First ever look at core IPC and Blender benchmark

Dannotech

Junior Member
Jul 19, 2016
10
3
36
Hi guys,

I'm working on a program that measures core IPC on the processor in real time and I thought it would be an interesting exercise to extrapolate Zen's IPC based on the Blender benchmark AMD presented at their New Horizon demo last week.

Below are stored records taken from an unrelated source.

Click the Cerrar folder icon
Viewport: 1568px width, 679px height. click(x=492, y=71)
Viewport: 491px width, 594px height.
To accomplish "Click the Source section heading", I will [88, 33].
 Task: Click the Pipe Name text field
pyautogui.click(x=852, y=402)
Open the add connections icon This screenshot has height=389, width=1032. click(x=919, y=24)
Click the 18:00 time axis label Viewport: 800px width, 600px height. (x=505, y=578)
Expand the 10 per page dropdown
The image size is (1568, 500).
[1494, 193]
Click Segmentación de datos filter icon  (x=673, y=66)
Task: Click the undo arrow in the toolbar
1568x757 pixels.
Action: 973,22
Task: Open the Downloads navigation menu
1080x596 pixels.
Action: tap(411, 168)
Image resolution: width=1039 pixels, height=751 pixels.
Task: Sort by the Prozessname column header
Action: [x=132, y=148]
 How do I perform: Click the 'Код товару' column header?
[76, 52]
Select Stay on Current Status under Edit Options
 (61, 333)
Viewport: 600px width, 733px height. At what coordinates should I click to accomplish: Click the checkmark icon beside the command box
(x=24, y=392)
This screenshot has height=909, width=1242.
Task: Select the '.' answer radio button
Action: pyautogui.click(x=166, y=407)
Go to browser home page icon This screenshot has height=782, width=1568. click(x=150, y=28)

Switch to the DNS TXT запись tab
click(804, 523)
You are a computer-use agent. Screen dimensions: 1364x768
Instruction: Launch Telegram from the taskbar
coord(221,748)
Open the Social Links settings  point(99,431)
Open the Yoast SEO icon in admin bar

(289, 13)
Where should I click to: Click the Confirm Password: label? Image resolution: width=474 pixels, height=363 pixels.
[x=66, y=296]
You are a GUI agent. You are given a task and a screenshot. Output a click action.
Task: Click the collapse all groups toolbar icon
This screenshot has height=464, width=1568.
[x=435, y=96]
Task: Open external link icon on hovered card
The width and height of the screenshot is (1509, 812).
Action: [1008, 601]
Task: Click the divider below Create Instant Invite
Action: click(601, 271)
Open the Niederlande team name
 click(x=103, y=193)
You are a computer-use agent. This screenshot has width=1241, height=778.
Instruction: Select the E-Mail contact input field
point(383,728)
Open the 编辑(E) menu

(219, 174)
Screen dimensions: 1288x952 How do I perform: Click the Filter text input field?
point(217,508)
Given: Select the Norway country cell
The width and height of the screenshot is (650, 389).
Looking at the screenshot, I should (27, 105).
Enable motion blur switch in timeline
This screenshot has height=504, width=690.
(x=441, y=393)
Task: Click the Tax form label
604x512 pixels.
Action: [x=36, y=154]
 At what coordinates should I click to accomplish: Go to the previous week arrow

So I made this Youtube video: https://youtu.be/IN0BjzaP7lA

I hope you guys will check it out am and looking forward to constructive feedback.

If you don't have time to sit though the video, I'll give you the spoilers:

1) AMD Ryzen completed the benchmark in 35.1 seconds.
2) My Dual Ivy Bridge Xeons with 24C/48T finished the benchmark in 19.8 seconds.
3) The overall average IPC of the Ivy Bridge Xeon is 1.59 (and this is a fact).
4) Extrapolated AMD Ryzen to be 40% faster clock-for-clock than Ivy Bridge @ 2.22 IPC
5) WOW!!
(I don't think I'm going to trade in my Dual Xeons for Summit Ridge but I will consider 2x Naples if the price is right =)

Thanks for checking it out!
 
Reactions: inf64 and rvborgh

Dannotech

Junior Member
Jul 19, 2016
10
3
36
2nd video is up; it shows the exact IPC of an Intel Skylake processor running the same test. Spoilers:
  • Skylake IPC is 1.35 (without HT), just a smidge slower than my Ivy Bridge Xeons with Hyper-threading at 1.59.
  • The Core i5 Skylake finished the benchmark in 2:08
  • Provides solid confirmation that Ryzen IPC is 2.21
  • I don't have a Skylake or Broadwell i7 which sucks because I know that's really what we want to see /sadface
https://youtu.be/buOKWKyJ4-I
Let me know what you think.
 
Reactions: rvborgh

jhu

Lifer
Oct 10, 1999
11,918
9
81
Hi guys,

I'm working on a program that measures core IPC on the processor in real time and I thought it would be an interesting exercise to extrapolate Zen's IPC based on the Blender benchmark AMD presented at their New Horizon demo last week. So I made this Youtube video: https://youtu.be/IN0BjzaP7lA

I hope you guys will check it out am and looking forward to constructive feedback.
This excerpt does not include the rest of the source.